- **Problems to solve**
- a) Update the post about 2011 and predictions for 2012 by writing out everything from "Prediction for 2012: Cable" down to "headway in elections.", with "Arab Spring" changed to "Arab Awakening" wherever it occurs.
- b) Go on with the post reviewing 2011 and predicting 2012, starting after its last sentence.

- **Passage given**
________________

Prediction for 2012: Cable News networks will continue to rake in the bucks covering human misery in all parts of the nation and the world as natural disasters occur.  I predict that there will be major earthquakes, fires, famine and flood, hurricanes  and that many will be really bad.  Sure that’s rather generic but I can be surge that I am not wrong in making this prediction.

World Events: Overseas there was the Arab Spring revolts that brought about the fall of dictatorships in Tunisia, Egypt and Libya and quite probably Yemen. Syria appears to be on the brink of civil war and Bahrain with the help of Saudi Arabia put down its own Arab Spring revolt.  Jordan and other Arab states are quite nervous and the situation in Egypt which began with so much hope has deteriorated as the military faces off against demonstrators as Islamic parties make headway in elections.

Who would have thought that in 2011 that Moammar Ghadaffi would be overthrow and killed by his own people, that Osama Bin Laden would meet his end at the hands of US Navy SEALS and that Kim Jong Il, the nutty leader of North Korea would die.  The European Union looks like its days could well be numbered as the contagion of economic crisis which began in Greece has spread to much of the EU.  The United States withdrew its forces from Iraq just in time for the Iraqis to start to undo everything that their soldiers and ours had fought to achieve since 2005, Iran continues to build nukes and attempt to provoke the United States, Western Europe and Israel while the Israelis prepare to whack Iran. The war in Afghanistan grinds on and Pakistan is more of a pain in the ass than it ever has been.

Padre Steve’s Prediction: You thought things were bad in 2011… they will really be sporty in 2012.

________________

- **Data block**
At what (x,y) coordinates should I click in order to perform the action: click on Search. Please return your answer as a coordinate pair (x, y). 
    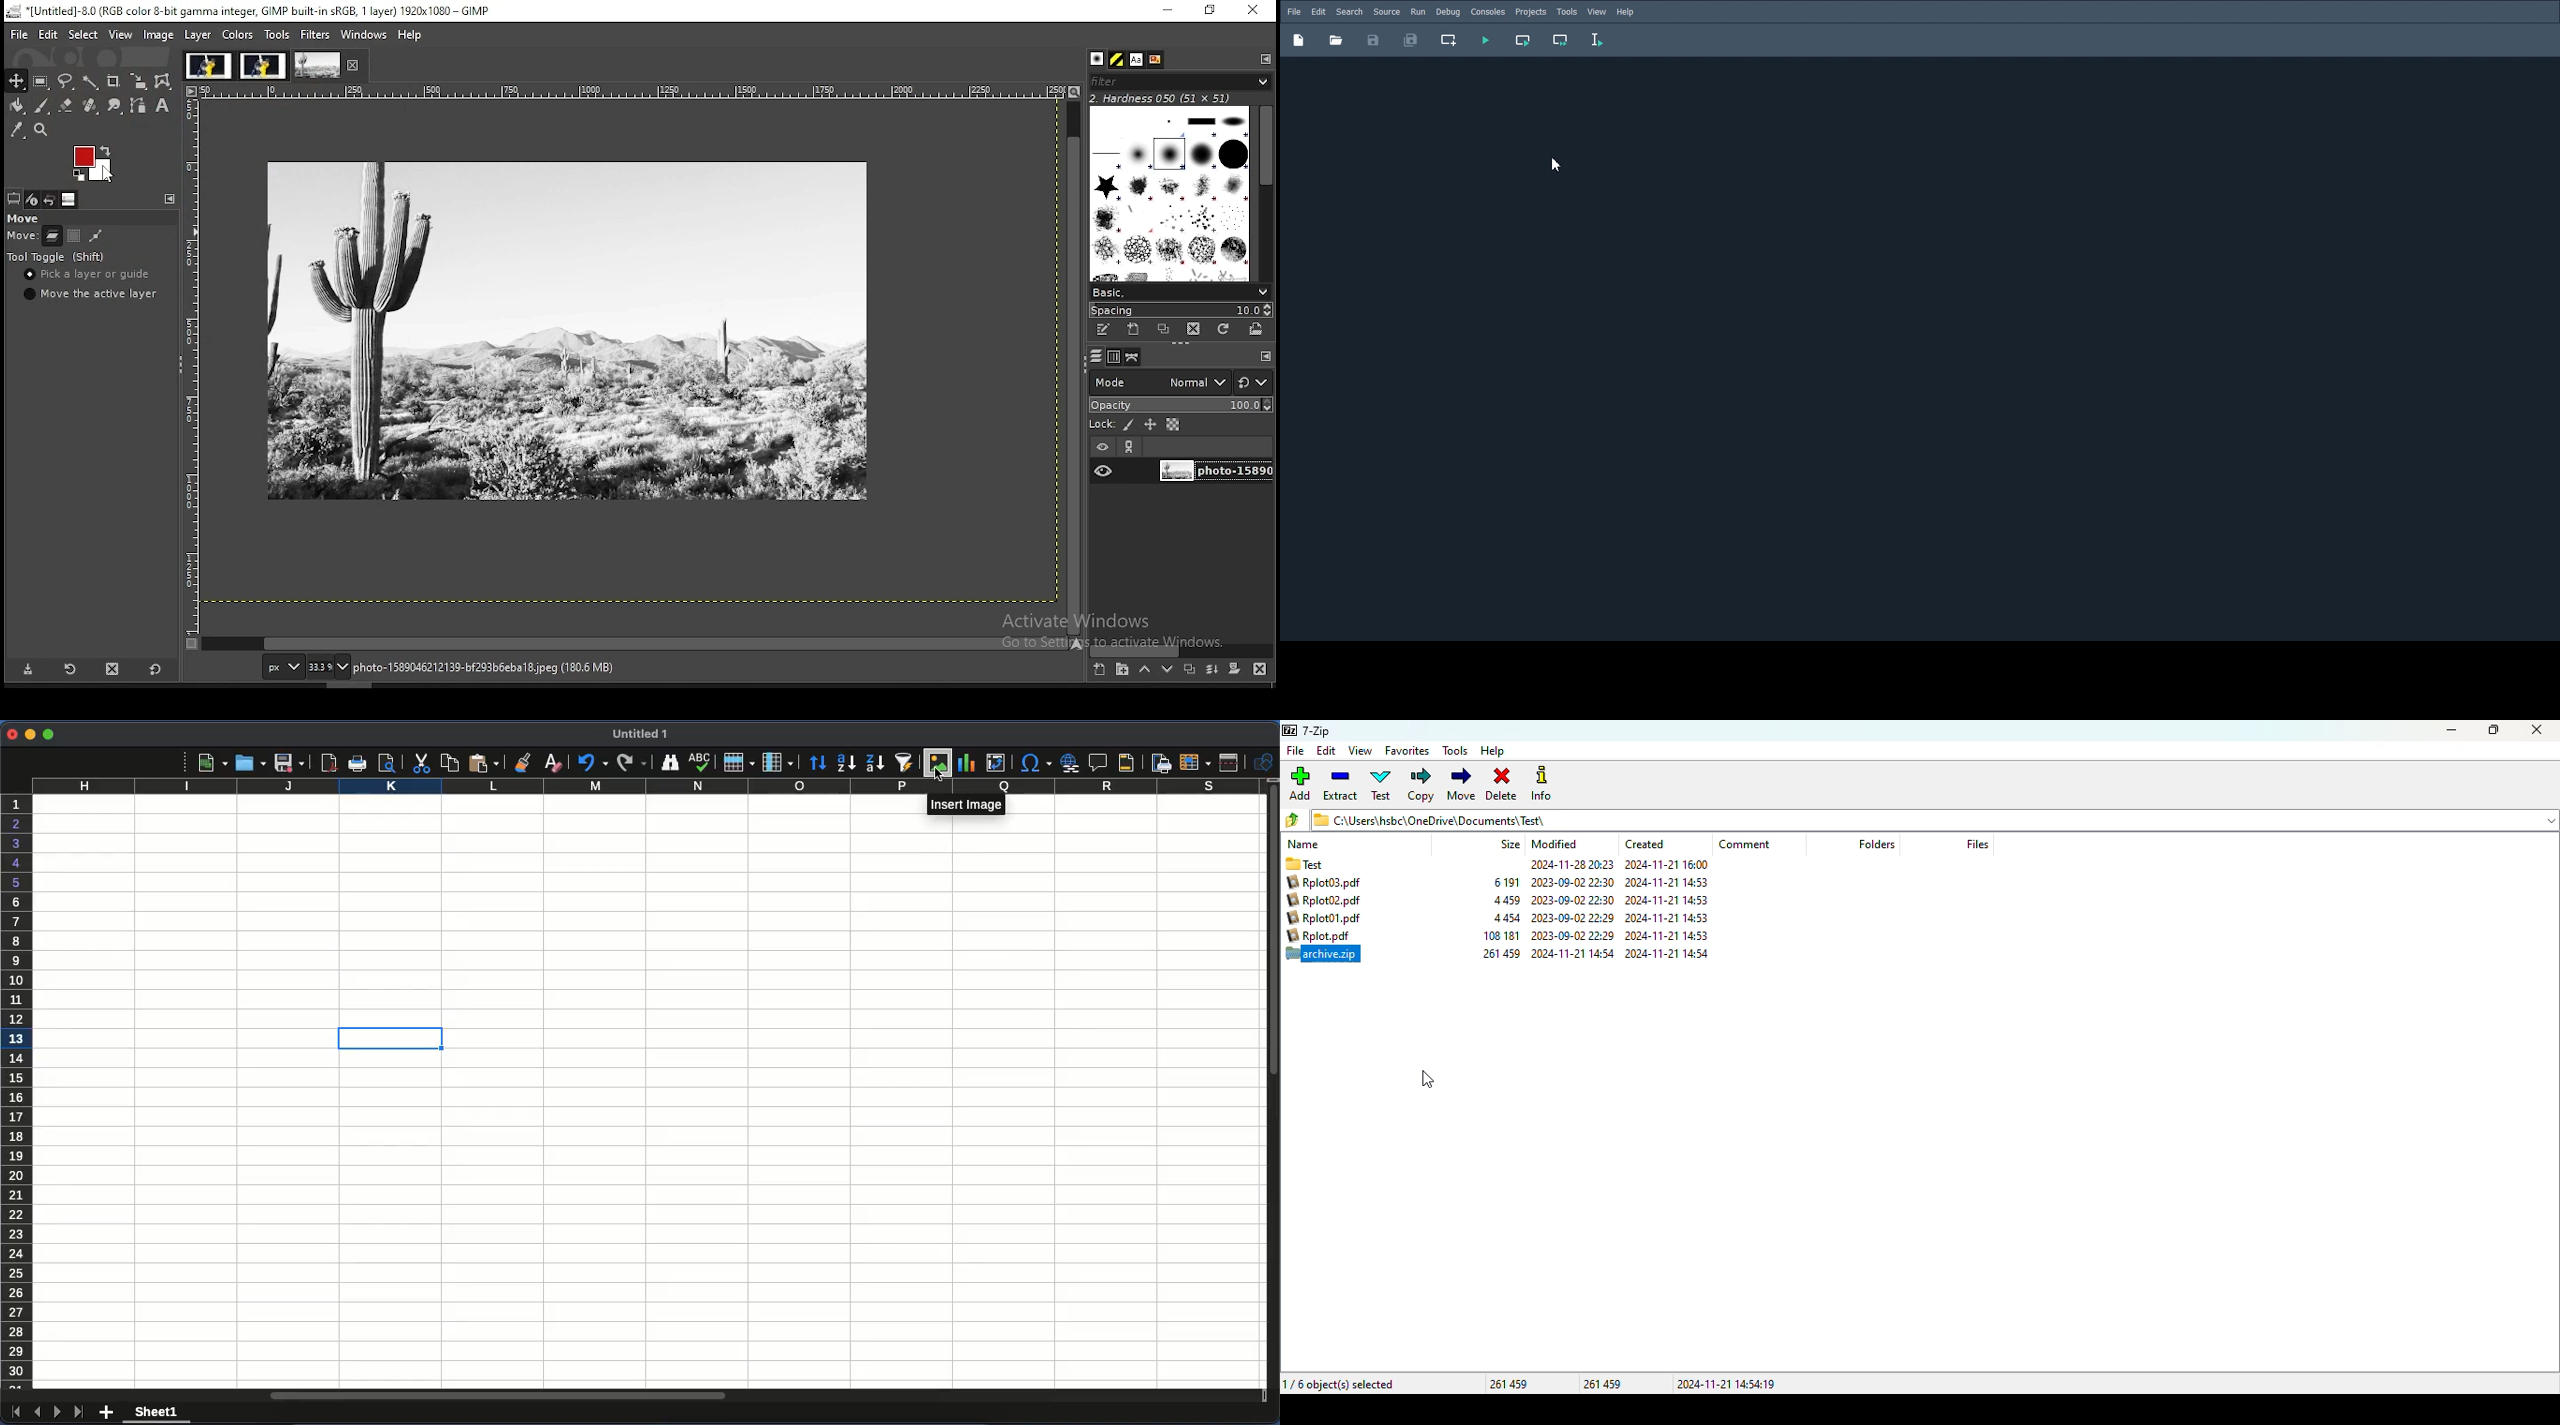
    Looking at the image, I should click on (1349, 12).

________________

- **Per-task answers**
- a)
Prediction for 2012: Cable News networks will continue to rake in the bucks covering human misery in all parts of the nation and the world as natural disasters occur.  I predict that there will be major earthquakes, fires, famine and flood, hurricanes  and that many will be really bad.  Sure that’s rather generic but I can be surge that I am not wrong in making this prediction.

World Events: Overseas there was the Arab Awakening revolts that brought about the fall of dictatorships in Tunisia, Egypt and Libya and quite probably Yemen. Syria appears to be on the brink of civil war and Bahrain with the help of Saudi Arabia put down its own Arab Awakening revolt.  Jordan and other Arab states are quite nervous and the situation in Egypt which began with so much hope has deteriorated as the military faces off against demonstrators as Islamic parties make headway in elections.

- b)
United States Domestic Politics: The United States has had its own political and economic problems as the government seems pretty much to have become a parody of itself.  The President has had an approval rating below 50% for almost the whole year and the Congress God bless them has an approval rating of just 11% a new record which will undoubtedly be broken in 2012.  President Obama is unchallenged in the Democratic primaries and the Republican candidates seem to be doing all that they can to ensure that whoever wins the nomination will lose the general election next year as each takes his or her turn to give their followers hope and then implode.  I mean really, despite all of our economic problems the United States would, if our politicians could get their collective shit together have a bright future compared to the EU and the “new” economies in China, India and Brazil which despite all their success are dependent on us to buy their stuff.

Meanwhile the Tea Party movement has become the kingmaker in conservative politics and the Occupy Wall Street movement gathered steam before going into winter hibernation.

Padre Steve’s Predictions: Expect that both the Tea Party and OWS movements despite being on opposite sides of the political spectrum to continue to influence both major political parties. In 2012 the Congress will sink to even lower lows and for President, Congress and Presidential candidates to do even more stupid things to get just enough of the vote to be elected in November. You thought that 2011 was bad…well it was just the warm up for 2012.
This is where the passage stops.